IPC Source Feature

I’ve created a PR that introduces a source that receives packets from a IPC packet sharing library.

Looking for some feedback, and have a couple questions.

  • Currently it only has one receive thread. Is this useful as is, or should the PR use multiple receive threads? The packet sharing library can share packets up to about 800-900mbps.
  • How should this be tested? I have a library which can test that this works, but not sure how to incorporate that testing in suricata?
  • Should this be added? Is it useful? It’s somewhat like dpdk, but can be used from any packet capturing application.

Is it too complicated to add? I would say it should be worth it.

In general what specific use cases do you have in mind?

Is it too complicated to add? I would say it should be worth it.

It’s not too hard to add, but does make the PR a little bigger.

In general what specific use cases do you have in mind?

Systems that tie together multiple packet processors. Give packets to bro (can use a similar approach in a plugin), pass packets through ndpi/qosmos, etc. And in environments where you can’t setup DPDK or don’t want to give up an interface.

So is it similar to testimony from Google as done in Testimony feature 3675 v6 by MalakhatkoVadym · Pull Request #4987 · OISF/suricata · GitHub and if yes, what are the differences?

I think those use cases are interesting, although I’m a bit worried with regards to performance when I see how even systems with just Suricata can struggle sometimes :slight_smile:

This PR is similar to testimony, however it uses a library to do the packet sharing, so that packets can be brokered by logic more complicated than what bpf and af_packet fanout provides, such as don’t process modbus, or put all ftp on the same receive thread. It also does the packet copy in the brokering application (could be improved later to not copy) to handle differences in consumer consumption rate, with no copy in suricata.

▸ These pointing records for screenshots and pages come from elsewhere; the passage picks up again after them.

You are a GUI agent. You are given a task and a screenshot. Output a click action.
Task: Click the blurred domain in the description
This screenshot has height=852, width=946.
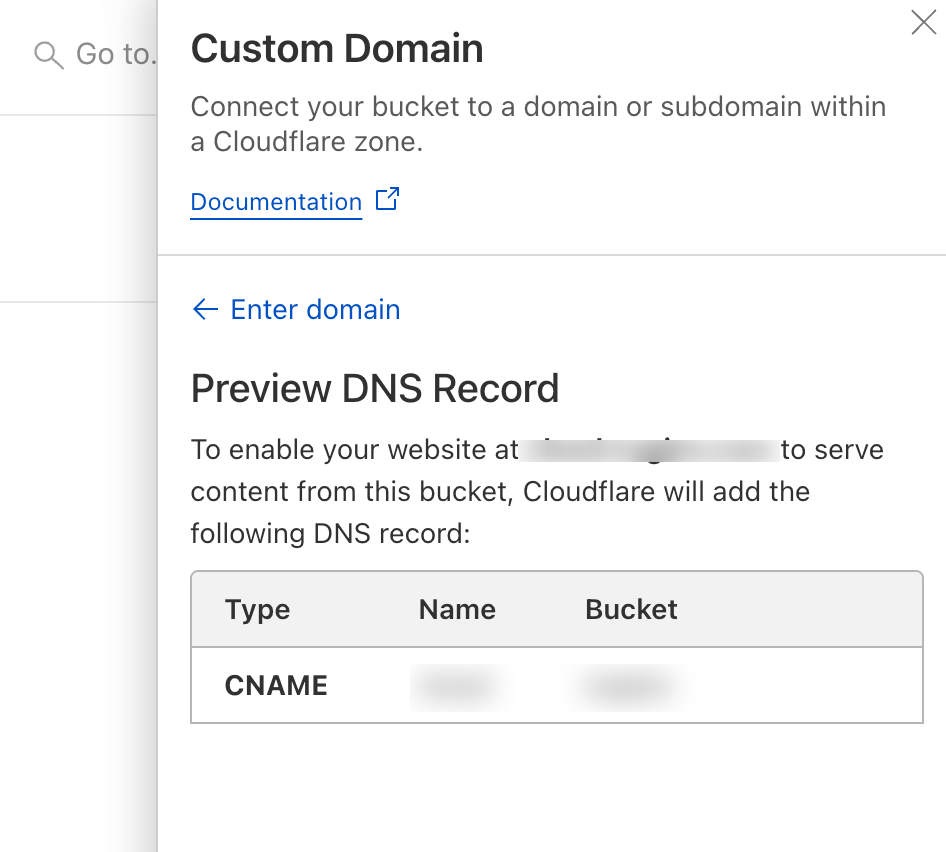[x=650, y=451]
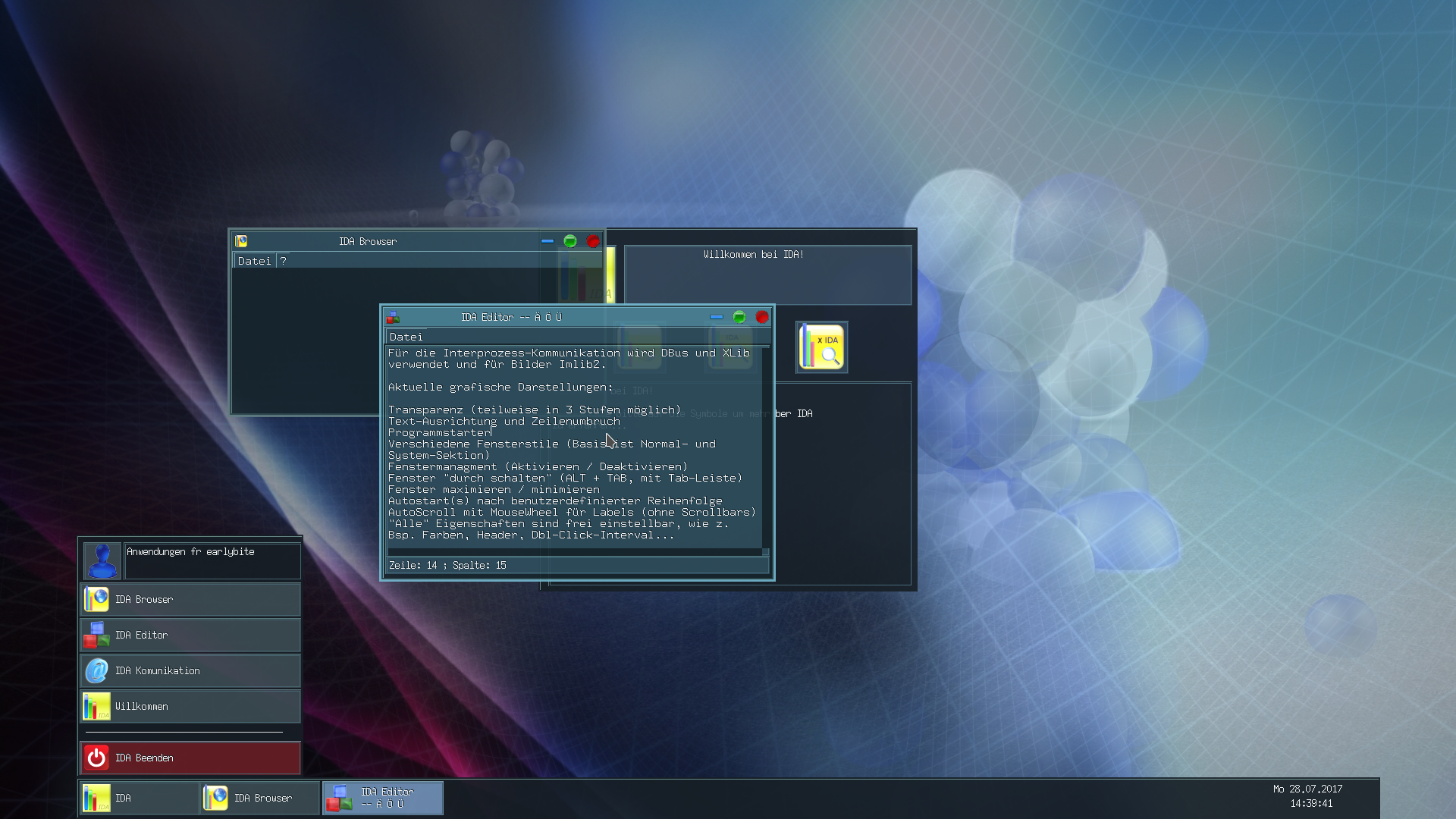Screen dimensions: 1456x819
Task: Click the yellow IDA icon on the taskbar
Action: coord(97,798)
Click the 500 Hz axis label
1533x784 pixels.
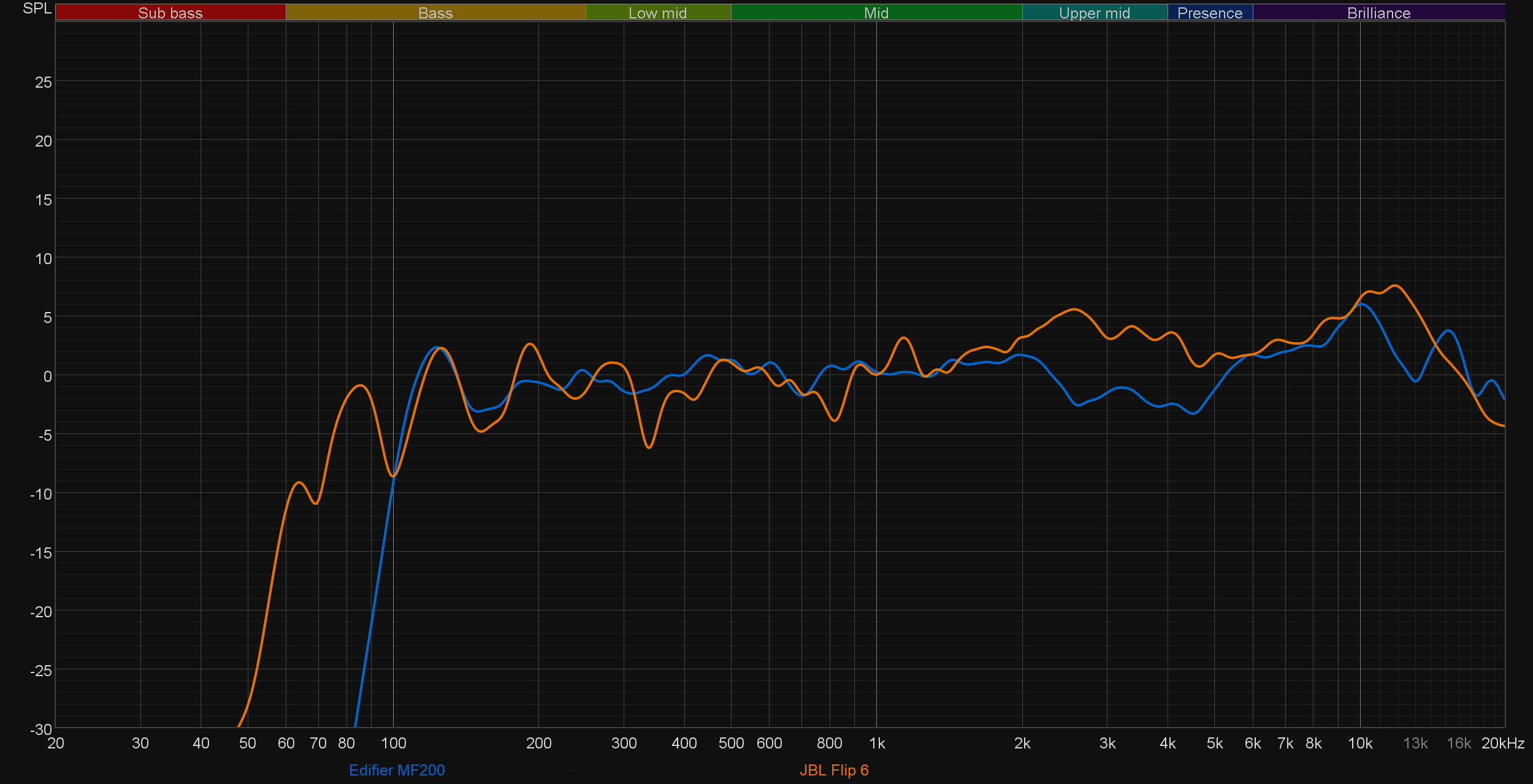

In short, this enables us to do a complex pipelined and/or processing fanout approach without adding additional overhead to suricata (copy/cleanup of packet data).

That sounds exciting. Did you already test it with regards to performance?

That sounds exciting. Did you already test it with regards to performance?

Quite a bit. Which brings up how I bring up some of that testing as part of the PR. Been using it with GitHub - protectwise/suricata-ipc: IPC Packet Sharing with Suricata (successor to Bellini that I presented on at Suricon).